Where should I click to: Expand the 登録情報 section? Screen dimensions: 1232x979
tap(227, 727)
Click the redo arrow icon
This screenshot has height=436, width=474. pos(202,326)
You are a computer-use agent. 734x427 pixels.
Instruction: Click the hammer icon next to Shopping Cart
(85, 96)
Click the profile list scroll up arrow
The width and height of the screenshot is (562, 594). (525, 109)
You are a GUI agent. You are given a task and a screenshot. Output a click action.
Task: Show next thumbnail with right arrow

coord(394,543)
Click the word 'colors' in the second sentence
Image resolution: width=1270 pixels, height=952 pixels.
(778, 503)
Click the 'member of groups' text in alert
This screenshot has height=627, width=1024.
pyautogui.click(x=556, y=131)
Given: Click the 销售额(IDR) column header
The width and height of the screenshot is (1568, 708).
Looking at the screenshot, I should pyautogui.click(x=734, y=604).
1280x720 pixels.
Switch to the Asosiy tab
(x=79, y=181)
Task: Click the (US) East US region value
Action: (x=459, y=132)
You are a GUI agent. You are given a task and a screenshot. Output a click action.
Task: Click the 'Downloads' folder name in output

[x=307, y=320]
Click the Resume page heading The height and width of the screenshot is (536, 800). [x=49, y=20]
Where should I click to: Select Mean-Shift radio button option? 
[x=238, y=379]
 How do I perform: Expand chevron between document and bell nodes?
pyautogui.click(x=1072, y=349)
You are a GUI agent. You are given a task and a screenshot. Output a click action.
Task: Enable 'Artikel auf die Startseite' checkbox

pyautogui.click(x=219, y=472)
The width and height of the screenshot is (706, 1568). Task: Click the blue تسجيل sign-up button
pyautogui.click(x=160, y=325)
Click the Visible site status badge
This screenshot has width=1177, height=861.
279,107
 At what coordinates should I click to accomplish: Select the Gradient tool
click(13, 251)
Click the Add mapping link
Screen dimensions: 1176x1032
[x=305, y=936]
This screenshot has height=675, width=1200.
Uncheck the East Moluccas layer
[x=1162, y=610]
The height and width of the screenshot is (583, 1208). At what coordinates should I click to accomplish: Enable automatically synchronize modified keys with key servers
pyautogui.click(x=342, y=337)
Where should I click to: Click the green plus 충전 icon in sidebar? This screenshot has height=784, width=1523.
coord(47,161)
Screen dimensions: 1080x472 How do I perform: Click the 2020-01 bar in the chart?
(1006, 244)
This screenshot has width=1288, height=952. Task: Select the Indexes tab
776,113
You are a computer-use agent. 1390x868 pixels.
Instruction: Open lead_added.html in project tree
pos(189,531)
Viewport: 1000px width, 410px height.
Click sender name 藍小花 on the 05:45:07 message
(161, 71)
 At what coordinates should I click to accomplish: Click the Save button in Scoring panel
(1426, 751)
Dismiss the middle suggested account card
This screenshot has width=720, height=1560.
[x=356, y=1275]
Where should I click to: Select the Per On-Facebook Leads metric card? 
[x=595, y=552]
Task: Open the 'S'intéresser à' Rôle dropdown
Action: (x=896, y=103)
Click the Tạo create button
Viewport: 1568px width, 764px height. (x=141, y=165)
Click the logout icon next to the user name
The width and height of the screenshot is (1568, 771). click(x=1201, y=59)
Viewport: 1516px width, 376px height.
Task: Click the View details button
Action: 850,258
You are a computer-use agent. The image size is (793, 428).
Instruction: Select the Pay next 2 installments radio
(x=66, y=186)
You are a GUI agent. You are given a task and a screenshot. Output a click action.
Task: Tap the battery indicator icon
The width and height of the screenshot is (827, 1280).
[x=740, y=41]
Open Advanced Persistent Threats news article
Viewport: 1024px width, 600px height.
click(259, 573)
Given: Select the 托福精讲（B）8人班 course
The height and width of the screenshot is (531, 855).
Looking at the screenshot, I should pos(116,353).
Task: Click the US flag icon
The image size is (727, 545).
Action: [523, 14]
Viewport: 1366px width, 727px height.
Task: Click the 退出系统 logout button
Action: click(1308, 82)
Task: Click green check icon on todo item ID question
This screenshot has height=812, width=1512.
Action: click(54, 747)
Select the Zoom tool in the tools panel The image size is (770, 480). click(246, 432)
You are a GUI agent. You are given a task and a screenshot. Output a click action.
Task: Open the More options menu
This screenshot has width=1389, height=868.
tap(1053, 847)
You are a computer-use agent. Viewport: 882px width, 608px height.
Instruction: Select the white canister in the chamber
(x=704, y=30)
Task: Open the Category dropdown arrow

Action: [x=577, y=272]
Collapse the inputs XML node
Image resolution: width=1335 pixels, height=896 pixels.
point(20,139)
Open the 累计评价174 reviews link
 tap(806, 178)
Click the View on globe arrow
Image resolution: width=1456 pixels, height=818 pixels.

_ _ _

* [Work required] Produce verbatim the lines starting at the one with "Click the View on globe arrow" and ending at the last line of the material, both ends included. Add no other line.

* [Your solution]
Click the View on globe arrow
Image resolution: width=1456 pixels, height=818 pixels.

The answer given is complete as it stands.